What are the cases in which a function does not have a limit? With the exception of piecewise functions, it seems like a function can always be said to have a limit, since I think the value of a function can always be said to lie in the interval $(A-\varepsilon,A+\varepsilon)$.
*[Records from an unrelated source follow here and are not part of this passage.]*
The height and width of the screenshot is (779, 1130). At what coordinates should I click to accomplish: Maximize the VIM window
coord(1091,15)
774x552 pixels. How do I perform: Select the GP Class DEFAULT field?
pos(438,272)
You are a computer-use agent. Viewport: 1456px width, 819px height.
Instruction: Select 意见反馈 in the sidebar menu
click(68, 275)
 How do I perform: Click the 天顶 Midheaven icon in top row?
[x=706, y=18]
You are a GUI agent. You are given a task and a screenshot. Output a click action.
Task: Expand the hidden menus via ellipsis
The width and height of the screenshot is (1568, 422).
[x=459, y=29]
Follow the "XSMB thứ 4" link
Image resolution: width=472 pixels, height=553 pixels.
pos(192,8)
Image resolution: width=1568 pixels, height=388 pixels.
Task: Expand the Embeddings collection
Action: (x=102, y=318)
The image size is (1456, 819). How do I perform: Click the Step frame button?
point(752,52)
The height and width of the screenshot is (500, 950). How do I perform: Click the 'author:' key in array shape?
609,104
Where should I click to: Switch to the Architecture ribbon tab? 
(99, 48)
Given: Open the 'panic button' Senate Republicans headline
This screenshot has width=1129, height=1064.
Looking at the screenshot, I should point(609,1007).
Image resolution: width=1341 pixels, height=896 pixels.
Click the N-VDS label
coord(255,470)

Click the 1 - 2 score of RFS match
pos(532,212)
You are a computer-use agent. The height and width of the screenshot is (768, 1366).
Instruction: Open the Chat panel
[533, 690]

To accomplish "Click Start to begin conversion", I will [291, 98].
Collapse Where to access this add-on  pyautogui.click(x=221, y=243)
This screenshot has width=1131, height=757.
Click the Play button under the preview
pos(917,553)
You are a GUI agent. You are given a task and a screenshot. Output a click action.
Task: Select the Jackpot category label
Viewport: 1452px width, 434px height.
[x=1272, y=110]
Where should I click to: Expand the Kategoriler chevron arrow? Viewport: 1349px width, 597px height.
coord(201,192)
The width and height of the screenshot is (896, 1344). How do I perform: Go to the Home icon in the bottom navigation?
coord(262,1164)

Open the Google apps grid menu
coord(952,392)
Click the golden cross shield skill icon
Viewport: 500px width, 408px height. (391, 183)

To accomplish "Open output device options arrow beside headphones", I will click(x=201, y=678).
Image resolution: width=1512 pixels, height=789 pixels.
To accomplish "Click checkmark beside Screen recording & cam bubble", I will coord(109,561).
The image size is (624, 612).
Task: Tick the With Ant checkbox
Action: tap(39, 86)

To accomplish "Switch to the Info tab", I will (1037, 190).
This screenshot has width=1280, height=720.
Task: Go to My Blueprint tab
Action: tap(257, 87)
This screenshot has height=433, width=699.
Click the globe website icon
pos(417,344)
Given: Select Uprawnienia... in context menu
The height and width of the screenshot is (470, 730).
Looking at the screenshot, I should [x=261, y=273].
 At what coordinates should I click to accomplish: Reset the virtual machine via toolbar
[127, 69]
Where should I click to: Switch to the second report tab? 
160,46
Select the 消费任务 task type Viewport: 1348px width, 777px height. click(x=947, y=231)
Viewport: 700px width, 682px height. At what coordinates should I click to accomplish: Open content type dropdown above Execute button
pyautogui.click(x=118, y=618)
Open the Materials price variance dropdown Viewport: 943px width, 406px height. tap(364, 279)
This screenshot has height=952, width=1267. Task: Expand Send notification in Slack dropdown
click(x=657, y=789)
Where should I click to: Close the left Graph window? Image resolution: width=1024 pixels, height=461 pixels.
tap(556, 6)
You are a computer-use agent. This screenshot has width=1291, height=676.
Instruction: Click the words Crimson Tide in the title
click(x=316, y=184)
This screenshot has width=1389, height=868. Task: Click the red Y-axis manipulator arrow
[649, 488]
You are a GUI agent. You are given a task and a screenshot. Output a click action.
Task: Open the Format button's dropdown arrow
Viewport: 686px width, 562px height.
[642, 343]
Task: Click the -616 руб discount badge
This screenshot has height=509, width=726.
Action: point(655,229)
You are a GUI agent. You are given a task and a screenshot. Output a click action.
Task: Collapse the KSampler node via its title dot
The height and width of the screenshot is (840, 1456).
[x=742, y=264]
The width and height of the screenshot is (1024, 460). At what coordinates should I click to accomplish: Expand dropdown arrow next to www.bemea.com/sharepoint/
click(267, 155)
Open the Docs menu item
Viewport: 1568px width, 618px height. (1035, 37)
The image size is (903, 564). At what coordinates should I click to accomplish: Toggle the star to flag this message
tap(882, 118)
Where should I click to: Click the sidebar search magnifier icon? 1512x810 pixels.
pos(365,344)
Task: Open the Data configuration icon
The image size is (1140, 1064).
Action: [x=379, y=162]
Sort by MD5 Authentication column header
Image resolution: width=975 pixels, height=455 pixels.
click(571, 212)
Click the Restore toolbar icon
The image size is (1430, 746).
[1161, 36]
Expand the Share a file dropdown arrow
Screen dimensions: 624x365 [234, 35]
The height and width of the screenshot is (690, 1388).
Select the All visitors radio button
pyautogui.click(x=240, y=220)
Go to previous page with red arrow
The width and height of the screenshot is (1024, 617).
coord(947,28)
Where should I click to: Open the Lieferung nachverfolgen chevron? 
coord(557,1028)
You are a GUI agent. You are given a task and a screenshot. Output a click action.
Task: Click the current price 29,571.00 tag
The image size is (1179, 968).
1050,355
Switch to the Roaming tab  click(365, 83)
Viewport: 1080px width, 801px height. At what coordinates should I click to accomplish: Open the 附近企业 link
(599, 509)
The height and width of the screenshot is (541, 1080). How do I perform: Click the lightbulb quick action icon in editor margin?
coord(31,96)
A function $f(x)$ approaches a limit $A$ as $x$ approaches $a$ if, and
only if, for each positive number $\epsilon$ there is another,
$\delta$, such that whenever $0 < |x-a| < \delta $
we have $|f(x) – A| < \epsilon$. That is, when $x$ is near $a$ (within a > distance $\delta$ from it), $f(x)$ is near $A$
(within a distance $\epsilon$ from it).
In symbols we write $\lim_{x \rightarrow a} f(x) = A$.
Best Answer
As a classic example, consider the function $$ f(x) = \begin{cases} \sin(1/x) & x \neq 0\\ 0 & x = 0. \end{cases} $$ The limit $\lim_{x \to 0}f(x)$ does not exist because there is no value of $A$ that works. In particular, define the sequences $$ x_n = \frac1{2\pi n}, \quad y_n = \frac 1{2 \pi (n + 1/2)}. $$ Note that we have $f(x_n) = 0$ and $f(y_n) = 1$ for all $n$, but both sequences $x_n,y_n$ approach zero. Now, take $\epsilon = 1/4$, and consider any possible $\delta > 0$ (as small as you'd like). We can always find an $n$ so that $0 < |x_n - 0| < \delta$, so the limit $A$ (if it exists) should satisfy $|A - 0| < \epsilon$. On the other hand, we can also find an $n$ for which $0 < |y_n - 0| < \delta$, so the limit $A$ should also satisfy $|A - 1| < \epsilon$.
However, there is no number $A$ that satisfies this simultaneous requirement of $|A - 0| < 1/4$ and $|A - 1| < 1/4$. So, the function has no limit at $x = 0$.